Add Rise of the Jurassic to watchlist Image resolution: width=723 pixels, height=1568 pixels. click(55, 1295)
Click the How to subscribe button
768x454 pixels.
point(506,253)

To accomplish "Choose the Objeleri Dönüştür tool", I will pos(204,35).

--------------------------------------------------

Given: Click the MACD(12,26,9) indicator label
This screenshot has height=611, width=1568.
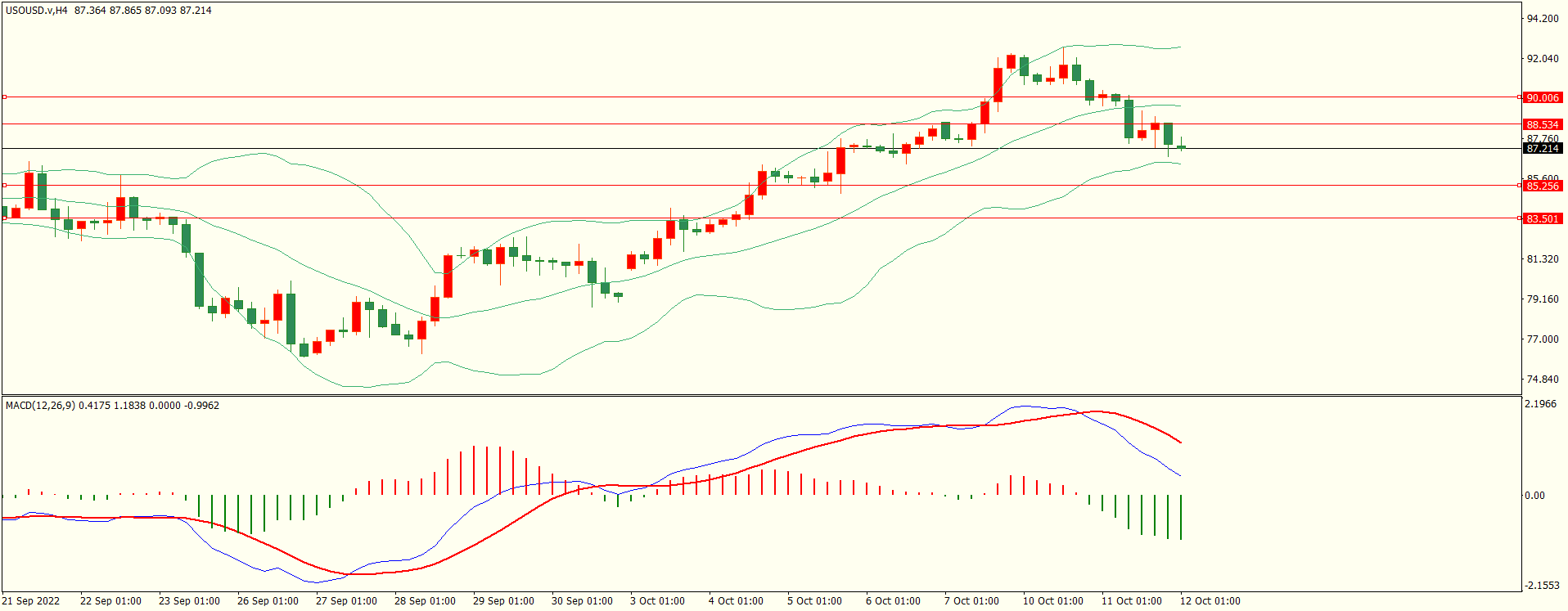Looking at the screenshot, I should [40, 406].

--------------------------------------------------

• _WHAT THE TASK ASKS_: Can you copy the material from the line with "Click the How to subscribe button" up to and including the line with "I will pos(204,35).", swapping "button" for "icon" and leaving everything else as it is?

• _FULL RESPONSE_:
Click the How to subscribe icon
768x454 pixels.
point(506,253)

To accomplish "Choose the Objeleri Dönüştür tool", I will pos(204,35).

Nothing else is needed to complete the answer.